■ **Records from a dataset**:

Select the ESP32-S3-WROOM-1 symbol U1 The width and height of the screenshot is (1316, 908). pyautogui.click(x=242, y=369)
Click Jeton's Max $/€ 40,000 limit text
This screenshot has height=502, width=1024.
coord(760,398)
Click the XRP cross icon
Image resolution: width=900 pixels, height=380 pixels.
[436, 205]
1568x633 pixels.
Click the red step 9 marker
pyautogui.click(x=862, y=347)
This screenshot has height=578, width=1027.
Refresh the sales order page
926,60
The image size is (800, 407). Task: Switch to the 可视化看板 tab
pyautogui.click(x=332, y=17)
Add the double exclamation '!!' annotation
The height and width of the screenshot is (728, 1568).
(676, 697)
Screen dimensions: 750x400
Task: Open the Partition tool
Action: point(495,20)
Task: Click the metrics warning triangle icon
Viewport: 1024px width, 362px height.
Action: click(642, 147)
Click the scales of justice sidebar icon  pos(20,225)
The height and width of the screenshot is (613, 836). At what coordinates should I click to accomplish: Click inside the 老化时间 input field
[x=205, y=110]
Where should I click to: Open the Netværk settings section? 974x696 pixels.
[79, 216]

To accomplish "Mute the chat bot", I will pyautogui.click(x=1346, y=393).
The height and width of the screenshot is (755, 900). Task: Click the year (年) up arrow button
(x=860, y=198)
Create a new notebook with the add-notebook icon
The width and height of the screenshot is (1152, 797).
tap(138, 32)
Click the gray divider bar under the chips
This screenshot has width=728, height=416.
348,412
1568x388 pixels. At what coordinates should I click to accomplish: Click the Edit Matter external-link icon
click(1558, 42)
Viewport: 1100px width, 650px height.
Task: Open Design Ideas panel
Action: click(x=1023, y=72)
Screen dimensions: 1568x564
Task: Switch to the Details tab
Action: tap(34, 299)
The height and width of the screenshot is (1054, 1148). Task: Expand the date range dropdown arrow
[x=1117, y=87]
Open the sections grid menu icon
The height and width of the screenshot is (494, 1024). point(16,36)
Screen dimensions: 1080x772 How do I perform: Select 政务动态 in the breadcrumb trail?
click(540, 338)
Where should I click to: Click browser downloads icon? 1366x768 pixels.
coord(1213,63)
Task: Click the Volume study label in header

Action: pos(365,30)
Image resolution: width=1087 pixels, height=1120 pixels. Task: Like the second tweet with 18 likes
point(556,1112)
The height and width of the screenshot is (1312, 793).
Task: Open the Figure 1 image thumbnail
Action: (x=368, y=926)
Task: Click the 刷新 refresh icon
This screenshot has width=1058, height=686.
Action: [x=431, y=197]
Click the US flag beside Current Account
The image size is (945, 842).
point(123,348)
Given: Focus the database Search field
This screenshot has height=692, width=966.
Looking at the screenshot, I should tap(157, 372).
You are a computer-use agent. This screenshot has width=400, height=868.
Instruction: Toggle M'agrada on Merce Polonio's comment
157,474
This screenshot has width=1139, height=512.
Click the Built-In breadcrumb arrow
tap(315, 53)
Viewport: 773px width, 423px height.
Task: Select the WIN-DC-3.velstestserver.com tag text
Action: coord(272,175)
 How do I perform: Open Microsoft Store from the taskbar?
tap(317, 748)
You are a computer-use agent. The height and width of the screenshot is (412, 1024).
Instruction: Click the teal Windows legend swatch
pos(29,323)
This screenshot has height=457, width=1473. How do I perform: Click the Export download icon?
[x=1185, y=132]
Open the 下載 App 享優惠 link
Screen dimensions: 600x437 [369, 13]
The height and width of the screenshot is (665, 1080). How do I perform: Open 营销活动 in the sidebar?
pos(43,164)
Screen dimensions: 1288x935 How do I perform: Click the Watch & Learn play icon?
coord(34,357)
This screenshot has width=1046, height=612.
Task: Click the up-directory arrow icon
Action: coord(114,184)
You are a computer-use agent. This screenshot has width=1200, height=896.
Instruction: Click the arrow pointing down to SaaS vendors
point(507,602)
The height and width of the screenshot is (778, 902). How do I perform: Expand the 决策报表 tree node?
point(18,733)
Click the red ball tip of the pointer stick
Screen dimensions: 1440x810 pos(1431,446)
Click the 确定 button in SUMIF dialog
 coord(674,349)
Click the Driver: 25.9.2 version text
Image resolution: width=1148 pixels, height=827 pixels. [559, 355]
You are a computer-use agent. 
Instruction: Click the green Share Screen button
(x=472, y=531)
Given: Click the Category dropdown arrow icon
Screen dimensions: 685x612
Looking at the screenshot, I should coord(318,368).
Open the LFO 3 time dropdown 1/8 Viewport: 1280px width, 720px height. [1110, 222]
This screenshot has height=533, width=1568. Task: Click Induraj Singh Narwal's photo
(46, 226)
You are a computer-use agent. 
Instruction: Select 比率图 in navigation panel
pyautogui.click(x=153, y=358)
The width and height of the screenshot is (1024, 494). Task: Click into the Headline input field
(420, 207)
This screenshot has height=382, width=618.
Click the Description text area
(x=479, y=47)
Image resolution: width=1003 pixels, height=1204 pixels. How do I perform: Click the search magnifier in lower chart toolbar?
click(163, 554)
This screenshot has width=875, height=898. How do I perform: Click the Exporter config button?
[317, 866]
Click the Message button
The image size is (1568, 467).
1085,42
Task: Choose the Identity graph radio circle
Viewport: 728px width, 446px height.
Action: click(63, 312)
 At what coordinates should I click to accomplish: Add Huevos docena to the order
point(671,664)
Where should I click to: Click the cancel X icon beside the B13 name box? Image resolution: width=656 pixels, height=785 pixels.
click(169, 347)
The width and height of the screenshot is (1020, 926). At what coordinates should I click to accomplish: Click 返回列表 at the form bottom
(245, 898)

■ **YOUR GOAL**:
Print the lines above from the one with "Where should I click to: Open" through the one with "Click the gray divider bar under the chips", both included, exactly as written and nothing more.

■ **TASK ANSWER**:
Where should I click to: Open the Netværk settings section? 974x696 pixels.
[79, 216]

To accomplish "Mute the chat bot", I will pyautogui.click(x=1346, y=393).
The height and width of the screenshot is (755, 900). Task: Click the year (年) up arrow button
(x=860, y=198)
Create a new notebook with the add-notebook icon
The width and height of the screenshot is (1152, 797).
tap(138, 32)
Click the gray divider bar under the chips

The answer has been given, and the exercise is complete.